### Word and element locating items
+ + +
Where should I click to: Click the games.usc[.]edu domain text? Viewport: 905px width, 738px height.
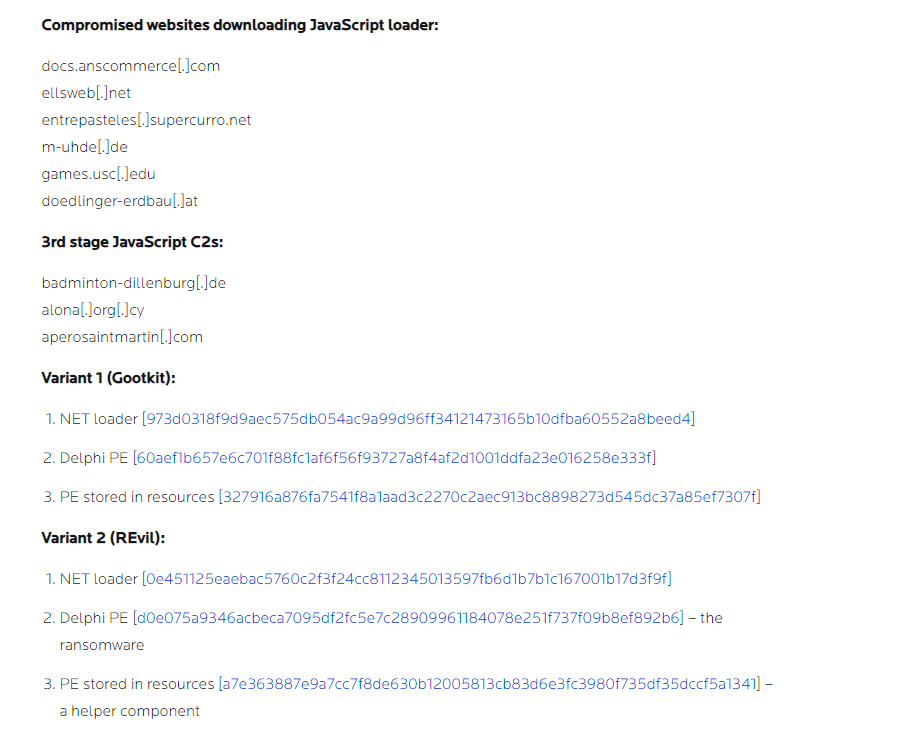click(x=99, y=174)
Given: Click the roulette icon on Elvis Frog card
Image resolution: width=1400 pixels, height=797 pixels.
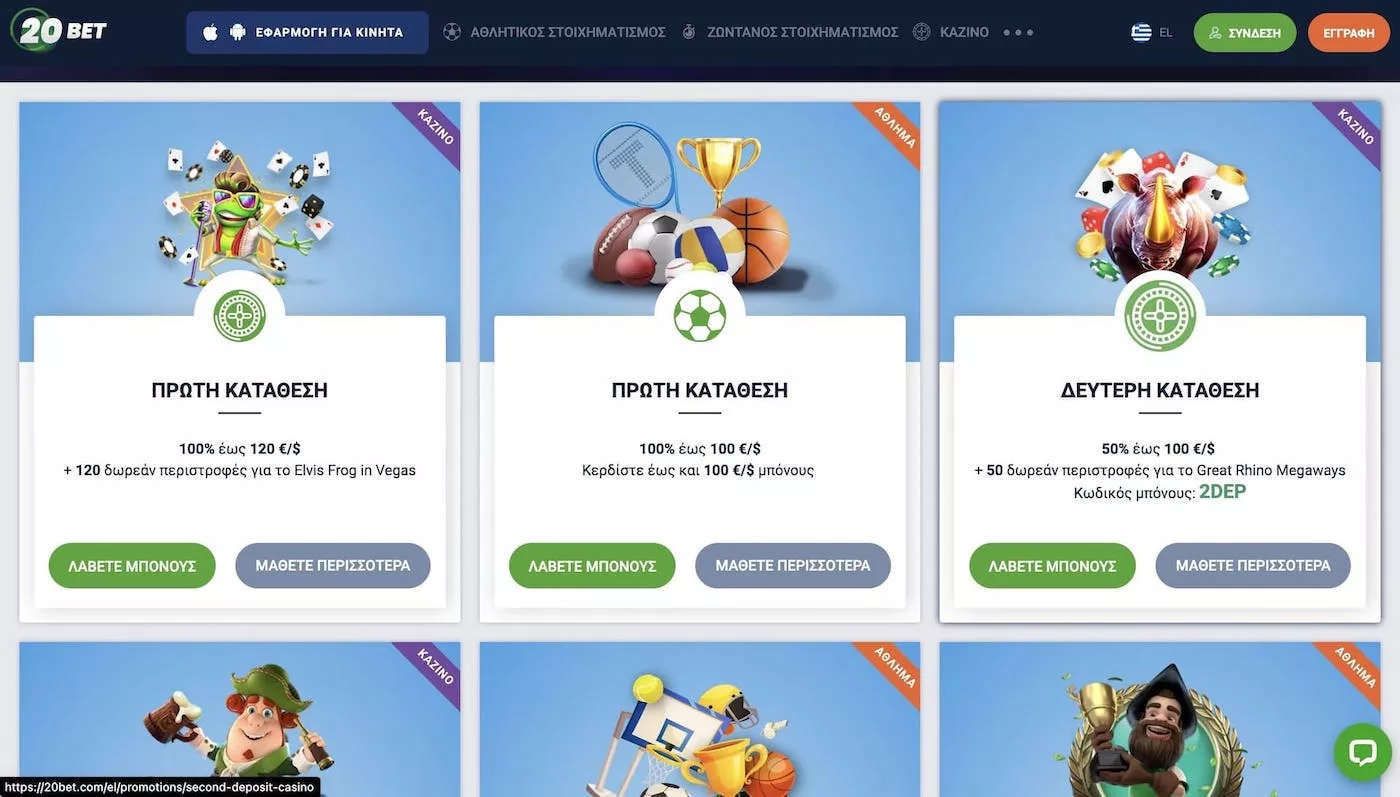Looking at the screenshot, I should tap(240, 316).
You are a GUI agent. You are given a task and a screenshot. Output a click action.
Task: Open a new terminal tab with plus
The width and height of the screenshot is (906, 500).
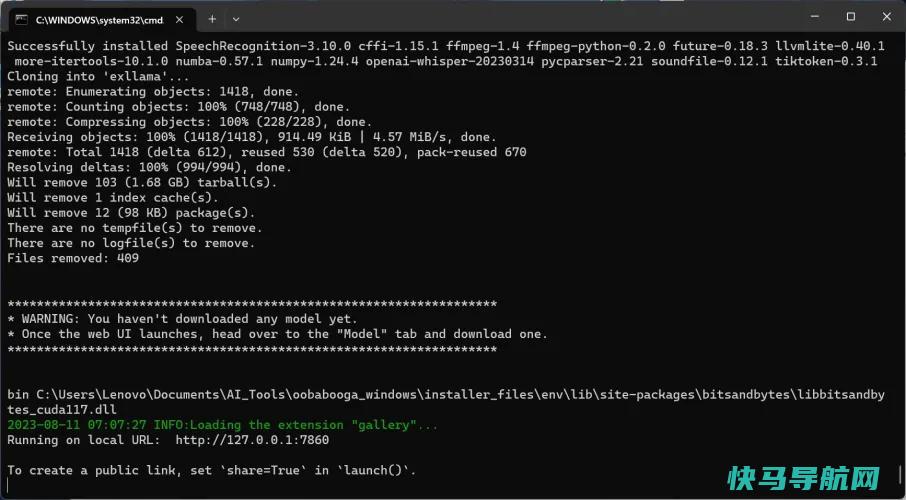click(212, 19)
+ + +
### Your objective
Please arrange the items above as a two-column CSV with the headers "item" and "answer", one row per item, each value in a single quoted field with line breaks replaced by spaces. Leave the pictures out.

### The answer
item,answer
"Where should I click to: Click the games.usc[.]edu domain text? Viewport: 905px width, 738px height.","click(x=99, y=174)"
"Given: Click the roulette icon on Elvis Frog card Image resolution: width=1400 pixels, height=797 pixels.","Looking at the screenshot, I should tap(240, 316)."
"You are a GUI agent. You are given a task and a screenshot. Output a click action. Task: Open a new terminal tab with plus The width and height of the screenshot is (906, 500).","click(212, 19)"